BEGIN
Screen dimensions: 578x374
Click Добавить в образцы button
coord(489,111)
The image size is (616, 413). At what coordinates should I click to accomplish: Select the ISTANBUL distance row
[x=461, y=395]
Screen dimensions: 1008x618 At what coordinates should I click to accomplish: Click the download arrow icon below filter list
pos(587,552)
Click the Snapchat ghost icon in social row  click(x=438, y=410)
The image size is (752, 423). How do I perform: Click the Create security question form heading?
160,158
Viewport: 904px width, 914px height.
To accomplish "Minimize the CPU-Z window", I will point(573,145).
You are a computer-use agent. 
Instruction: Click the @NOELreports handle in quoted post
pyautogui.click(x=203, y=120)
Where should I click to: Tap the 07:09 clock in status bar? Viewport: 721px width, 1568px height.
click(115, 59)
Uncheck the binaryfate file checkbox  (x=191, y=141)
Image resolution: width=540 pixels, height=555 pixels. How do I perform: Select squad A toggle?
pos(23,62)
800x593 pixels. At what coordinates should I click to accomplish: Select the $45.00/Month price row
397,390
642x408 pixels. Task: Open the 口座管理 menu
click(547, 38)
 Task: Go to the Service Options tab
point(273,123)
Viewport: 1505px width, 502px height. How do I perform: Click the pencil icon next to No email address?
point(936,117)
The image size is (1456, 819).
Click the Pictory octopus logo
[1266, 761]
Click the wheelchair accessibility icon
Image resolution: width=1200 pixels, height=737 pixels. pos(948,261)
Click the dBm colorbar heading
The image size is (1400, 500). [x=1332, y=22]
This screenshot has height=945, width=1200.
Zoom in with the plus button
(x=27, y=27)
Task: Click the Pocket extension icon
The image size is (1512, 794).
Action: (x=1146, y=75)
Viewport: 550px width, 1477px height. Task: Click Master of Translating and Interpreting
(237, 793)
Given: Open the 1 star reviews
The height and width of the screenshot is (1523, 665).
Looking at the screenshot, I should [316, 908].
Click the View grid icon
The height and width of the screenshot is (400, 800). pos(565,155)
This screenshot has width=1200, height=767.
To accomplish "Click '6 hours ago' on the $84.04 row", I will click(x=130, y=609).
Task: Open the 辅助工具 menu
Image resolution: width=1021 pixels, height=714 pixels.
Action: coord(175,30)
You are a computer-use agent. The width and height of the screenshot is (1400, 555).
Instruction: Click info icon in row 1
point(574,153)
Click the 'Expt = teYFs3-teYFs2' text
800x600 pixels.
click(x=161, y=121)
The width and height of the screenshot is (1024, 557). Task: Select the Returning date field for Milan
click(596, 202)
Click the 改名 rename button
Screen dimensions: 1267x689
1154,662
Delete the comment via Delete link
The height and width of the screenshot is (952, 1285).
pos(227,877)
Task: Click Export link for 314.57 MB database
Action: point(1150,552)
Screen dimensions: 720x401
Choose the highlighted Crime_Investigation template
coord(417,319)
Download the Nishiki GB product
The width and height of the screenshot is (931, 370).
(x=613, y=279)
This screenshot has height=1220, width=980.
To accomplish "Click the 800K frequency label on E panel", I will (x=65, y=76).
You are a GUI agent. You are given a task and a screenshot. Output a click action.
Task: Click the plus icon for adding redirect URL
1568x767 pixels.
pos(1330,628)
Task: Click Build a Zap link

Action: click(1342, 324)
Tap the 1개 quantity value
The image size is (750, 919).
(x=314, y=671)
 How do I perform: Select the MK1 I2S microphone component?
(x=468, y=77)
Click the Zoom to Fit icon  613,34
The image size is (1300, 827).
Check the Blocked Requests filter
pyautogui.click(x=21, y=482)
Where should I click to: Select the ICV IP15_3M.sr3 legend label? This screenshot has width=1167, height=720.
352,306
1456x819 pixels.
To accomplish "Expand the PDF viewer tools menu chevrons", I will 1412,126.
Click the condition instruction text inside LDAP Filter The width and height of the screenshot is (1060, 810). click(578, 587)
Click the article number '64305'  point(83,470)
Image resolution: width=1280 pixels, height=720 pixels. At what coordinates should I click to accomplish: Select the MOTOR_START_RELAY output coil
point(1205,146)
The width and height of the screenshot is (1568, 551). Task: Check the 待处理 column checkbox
END
**Exercise goal**
Using the data above, copy each line that contains "text".

**Solution for this problem**
Click the 'Expt = teYFs3-teYFs2' text
Click the condition instruction text inside LDAP Filter The width and height of the screenshot is (1060, 810). click(578, 587)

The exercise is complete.